What I have done is create hope where there was none. With the majority of people fighting over issues in Iraq, terrorism, and looking for the return of their messiah, they have missed the most obvious and fundamental change in their world, and that is the addition of four billion people over the next 10 to 50 years. Now to give you a sense of scale, a minute has 60 seconds in it. An hour has 3600 seconds in it. A million seconds comes in just under 11 days. A billion seconds comes in under 33 years. Days-years.
Are you listening? Do you hear the thunder? The distant rumbling of four billion more people coming onto this planet?
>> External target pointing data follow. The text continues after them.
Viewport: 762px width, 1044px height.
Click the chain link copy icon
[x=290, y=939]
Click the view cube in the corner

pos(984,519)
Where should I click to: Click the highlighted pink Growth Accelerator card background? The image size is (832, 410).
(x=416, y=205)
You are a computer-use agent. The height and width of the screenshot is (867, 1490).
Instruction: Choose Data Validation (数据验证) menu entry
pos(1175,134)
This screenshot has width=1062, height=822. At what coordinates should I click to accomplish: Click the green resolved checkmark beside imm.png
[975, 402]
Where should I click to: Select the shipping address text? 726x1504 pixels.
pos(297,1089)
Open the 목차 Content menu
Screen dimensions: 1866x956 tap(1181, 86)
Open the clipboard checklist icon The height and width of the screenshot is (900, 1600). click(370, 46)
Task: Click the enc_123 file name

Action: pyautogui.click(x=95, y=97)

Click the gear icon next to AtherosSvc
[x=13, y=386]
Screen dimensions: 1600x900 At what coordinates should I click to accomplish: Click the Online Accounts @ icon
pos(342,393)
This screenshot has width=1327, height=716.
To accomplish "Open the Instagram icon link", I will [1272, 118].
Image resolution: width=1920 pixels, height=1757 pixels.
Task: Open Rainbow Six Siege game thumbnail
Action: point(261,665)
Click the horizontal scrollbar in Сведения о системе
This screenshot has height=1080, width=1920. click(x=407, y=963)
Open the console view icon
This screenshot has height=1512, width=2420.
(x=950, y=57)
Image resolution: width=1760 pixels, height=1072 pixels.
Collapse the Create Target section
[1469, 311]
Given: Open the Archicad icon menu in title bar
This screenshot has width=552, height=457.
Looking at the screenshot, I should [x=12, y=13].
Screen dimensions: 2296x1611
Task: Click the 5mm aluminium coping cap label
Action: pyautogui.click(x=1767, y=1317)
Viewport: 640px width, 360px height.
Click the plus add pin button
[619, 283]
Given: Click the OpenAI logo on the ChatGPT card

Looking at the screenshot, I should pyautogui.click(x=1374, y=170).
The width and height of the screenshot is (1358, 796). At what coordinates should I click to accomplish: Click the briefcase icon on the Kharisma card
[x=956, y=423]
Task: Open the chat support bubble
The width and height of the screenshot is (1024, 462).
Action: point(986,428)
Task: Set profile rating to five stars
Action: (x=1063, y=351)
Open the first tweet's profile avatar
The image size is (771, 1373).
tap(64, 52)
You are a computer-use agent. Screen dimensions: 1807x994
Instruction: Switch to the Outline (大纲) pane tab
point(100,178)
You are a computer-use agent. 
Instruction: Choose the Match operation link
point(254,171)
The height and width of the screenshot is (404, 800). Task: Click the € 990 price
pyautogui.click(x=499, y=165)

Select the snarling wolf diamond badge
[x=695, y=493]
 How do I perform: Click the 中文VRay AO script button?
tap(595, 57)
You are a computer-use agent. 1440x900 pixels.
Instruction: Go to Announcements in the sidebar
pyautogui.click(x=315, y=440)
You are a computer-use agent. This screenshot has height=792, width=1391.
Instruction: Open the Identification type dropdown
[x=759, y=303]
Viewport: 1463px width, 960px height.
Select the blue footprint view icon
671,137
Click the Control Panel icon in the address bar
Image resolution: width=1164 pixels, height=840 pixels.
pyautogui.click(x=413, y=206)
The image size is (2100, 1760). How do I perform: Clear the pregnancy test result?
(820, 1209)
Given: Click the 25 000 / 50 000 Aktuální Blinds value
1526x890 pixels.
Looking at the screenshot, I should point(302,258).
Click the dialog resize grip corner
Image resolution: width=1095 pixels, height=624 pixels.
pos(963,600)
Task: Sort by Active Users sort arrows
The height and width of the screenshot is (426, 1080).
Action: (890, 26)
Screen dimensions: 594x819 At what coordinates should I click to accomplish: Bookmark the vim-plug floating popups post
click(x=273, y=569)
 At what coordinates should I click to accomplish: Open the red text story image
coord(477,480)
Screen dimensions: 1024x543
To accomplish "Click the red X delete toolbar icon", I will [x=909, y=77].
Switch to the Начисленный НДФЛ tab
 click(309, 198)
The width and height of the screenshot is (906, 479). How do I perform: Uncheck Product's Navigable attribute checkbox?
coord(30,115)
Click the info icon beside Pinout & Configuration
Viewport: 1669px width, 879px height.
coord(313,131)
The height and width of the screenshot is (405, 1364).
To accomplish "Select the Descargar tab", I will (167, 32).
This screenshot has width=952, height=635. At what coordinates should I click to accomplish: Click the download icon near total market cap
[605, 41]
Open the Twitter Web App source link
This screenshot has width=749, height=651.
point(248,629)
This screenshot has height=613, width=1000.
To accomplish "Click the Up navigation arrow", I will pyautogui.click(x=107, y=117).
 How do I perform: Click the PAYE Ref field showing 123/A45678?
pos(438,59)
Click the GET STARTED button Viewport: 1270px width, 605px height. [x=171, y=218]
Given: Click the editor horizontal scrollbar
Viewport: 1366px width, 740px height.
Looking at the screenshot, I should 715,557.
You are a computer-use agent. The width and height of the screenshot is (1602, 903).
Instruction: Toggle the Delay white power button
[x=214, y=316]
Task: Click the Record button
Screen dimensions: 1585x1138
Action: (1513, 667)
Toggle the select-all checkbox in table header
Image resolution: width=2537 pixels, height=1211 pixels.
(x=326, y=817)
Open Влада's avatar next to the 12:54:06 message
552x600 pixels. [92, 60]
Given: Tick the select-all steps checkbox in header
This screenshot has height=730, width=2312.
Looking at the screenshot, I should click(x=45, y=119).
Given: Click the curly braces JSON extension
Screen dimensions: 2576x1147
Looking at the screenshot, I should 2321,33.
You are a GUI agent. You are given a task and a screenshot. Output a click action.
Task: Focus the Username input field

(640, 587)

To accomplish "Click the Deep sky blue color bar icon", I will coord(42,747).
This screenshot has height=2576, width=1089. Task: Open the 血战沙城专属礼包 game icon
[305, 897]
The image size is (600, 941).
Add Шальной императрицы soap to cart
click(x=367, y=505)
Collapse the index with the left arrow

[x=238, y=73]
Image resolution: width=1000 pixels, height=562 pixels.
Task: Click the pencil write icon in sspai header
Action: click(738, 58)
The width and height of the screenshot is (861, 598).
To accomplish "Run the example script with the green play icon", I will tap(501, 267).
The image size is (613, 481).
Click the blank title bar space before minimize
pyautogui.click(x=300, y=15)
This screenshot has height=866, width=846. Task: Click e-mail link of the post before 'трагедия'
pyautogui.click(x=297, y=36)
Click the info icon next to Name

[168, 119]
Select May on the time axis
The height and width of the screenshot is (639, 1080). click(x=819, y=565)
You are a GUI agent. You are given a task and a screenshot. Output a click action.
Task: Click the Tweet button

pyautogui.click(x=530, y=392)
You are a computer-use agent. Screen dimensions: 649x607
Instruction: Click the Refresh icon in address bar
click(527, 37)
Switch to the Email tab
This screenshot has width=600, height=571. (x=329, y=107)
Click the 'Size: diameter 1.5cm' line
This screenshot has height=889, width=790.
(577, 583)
If the G8 countries are going to get off planet to mine resources to support an infrastructure for four billion people, well it stands to reason the Third World will have to have their standard of living raised to the First World level in order to support the higher standard of living a country with off planet operations will require. And it is inevitable that more resources will have to be mined by and for the Third World to accomplish this, and the First World will need to do the same for their jump, at which point resources will become so scarce mining off planet will no longer be an option but a necessity. That is where we will be beyond the point of no return and become citizens of the Solar Commonwealth.
What goes into an infrastructure? Well, materials like metals for one, energy for another. And that my friend is one huge tuckload of heavy metal!
Looking further into the future I see scram jets mining the upper
atmosphere of Venus for tritium to use in fusion reactors. I see the space
cities of G. K. O'Neil's vision in the L Zones, space elevators, companies
squabbling over ice rights to the sea ice on Mars, tankers shipping petroleum
products from Titan, exotic materials made in floating cities on the gas
giants, a heavy population on the Moon, and eventually space mirrors harnessing
solar energy to mention a few.
It is not like the old days of us vs. them, Jack comes up with an invention, hides it from the prying eyes of Big Brother and hopes to make a few million and save a good part of the world. The rules have changed. Jack sells his invention rights to a company, goes out and beats the pavement to find venture capital so that company can produce and market the invention, settles for a finders fee and/or royalties, stocks, options, or whatever, then sits back to enjoy the show. Everyone gets a cut and no one gets hurt providing no one wants the whole pie. And those are the worthy. That is one scenario. Others may require Jack selling his rights to suppress his idea because of the stakes involved. This can be a good thing because Jack may not know what those steaks are since they are tied so closely to the international market. Or bad, but good for his health. But he will still be able to afford eating at the Outback Steakhouse twice a week, and with luck will continue being creative enough to produce or save more original ideas or save small bits of the world.